Thursday, September 13, 2012
Greetings once again from Ohio. Today was a big day. This was the maiden voyage of Blue Heron. I'm very pleased with the performance and abilities of the boat. No complaints thus far.
My friend Jim soaking in the scenery...
Picture showing the beauty of Buck Creek Lake and showing anchor system spool and 360 light.
Me at the helm
New 55 pound Minn Kota has tons of power.
The solar panels....253 watts total
Me sitting atop the cabin entrance.
Posted by Unknown at 5:22 PM
Monday, August 27, 2012
Wednesday, August 22, 2012
A complete wiring mess in action while I decide the best location for each piece of equipment.
This shows the charge controller.
A real honest to Gosh marine radio and showing the nifty LED lights I have installed. These put out a bunch of light and are very easy to install.
Showing toward aft of the boat.After the wiring is completed I'll begin working on stowage compartments and the sleeping system.
More to come soon!
Posted by Unknown at 5:33 AM
Tuesday, July 24, 2012
Build a small cruising boat in a month? Hmmmm... I thought I'd give it a shot. I designed this boat myself and based the idea on the great success of the PDGoose. After studying the goose for a while, I thought I could incorporate some of my own details that I have had great success with in the past. I also studied the plans by Michael Storer for the Ooze Goose. I drew the boat in one day on a cad program and began construction the next day. (June 1)

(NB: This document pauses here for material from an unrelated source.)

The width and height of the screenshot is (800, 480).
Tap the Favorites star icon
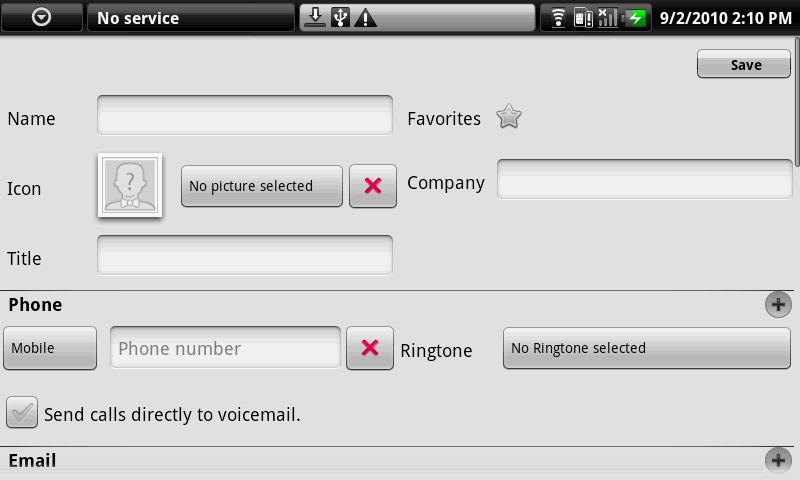click(509, 118)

This boat will be going on a seriously big trip. Starting in the Ohio river, then on to Kentucky lake, then the Tombigbee waterway. I generally in the past have made my boats heavier than what most people do and for the most part I have been very happy with the results of that. This boat is built with 1/2 plywood througout, with 1 1/2 inch square scantlings for the most part.
I used epoxy for gluing the entire boat with stainless steel screws closely spaced throughout. There are some advantages to building with heavier plywood besides just strength. I like the ride and stability from the heavier build and it also allows you to build with different techniques that you can't do if you build light.

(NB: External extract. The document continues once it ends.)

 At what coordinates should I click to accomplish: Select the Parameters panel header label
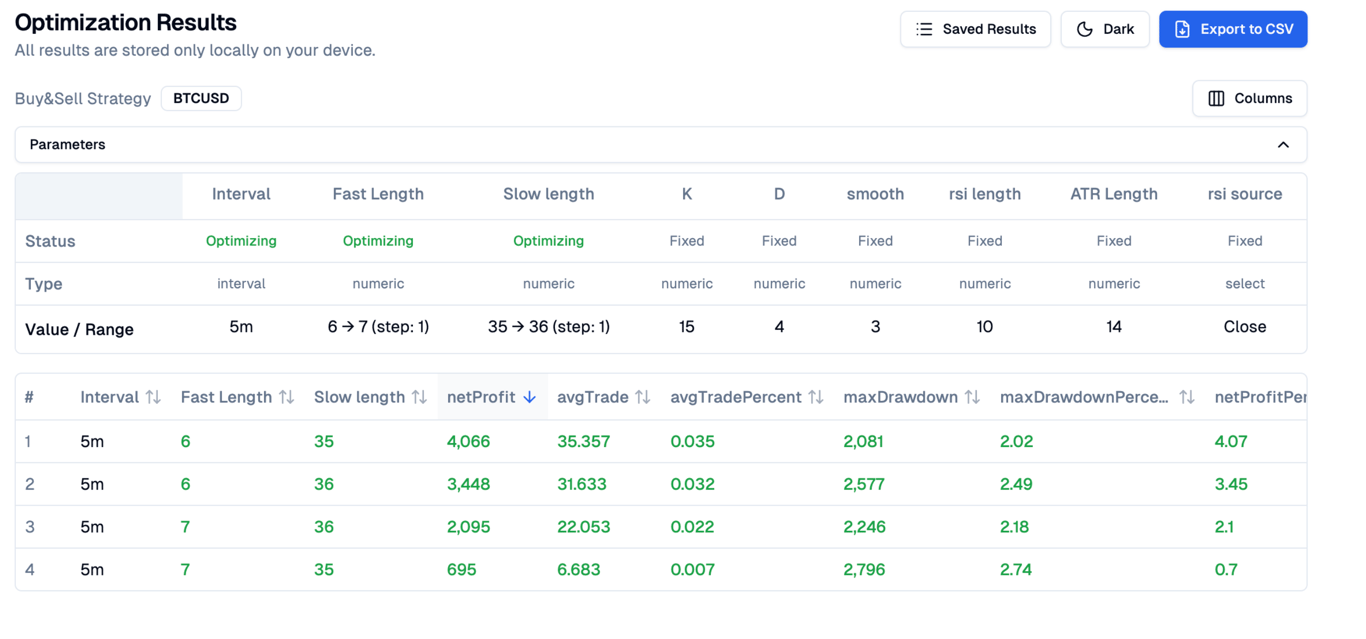click(67, 145)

The boats I build last a very long time with very little care. I should also point out that this will be my last boat built solely with epoxy. I will be moving to less toxic materials from here on out. I think a great boat can be built without epoxy and the risks that go with it.
Lots and lots of SS screws. The boat ended up taking over 6 pounds in all.
The bottom is covered with 2 heavy layers of glass. The rest of the boat is covered with one layer. This is one area where finding an alternative may be difficult.
After glassing and MINIMAL sanding, the bottom was primed with 3 coats of latex primer and then 4 coats of latex paint.
Flipped the boat and work continued. This boat reminds me very much of a Bolger Micro.
Work continues on the cabin enclosure. Lots of time will be spent on the interior of this boat in hopes of making comfortable for the long journey this fall.
Cockpit decked over.
Deck hatch cover installed. I think this is a nice feature that will make the boat very comfortable while underway.
Rear watertight compartment with cover.
Let the painting begin! Light colors make for a much cooler boat.
Sitting on the trailer finally...many more details yet to be finished.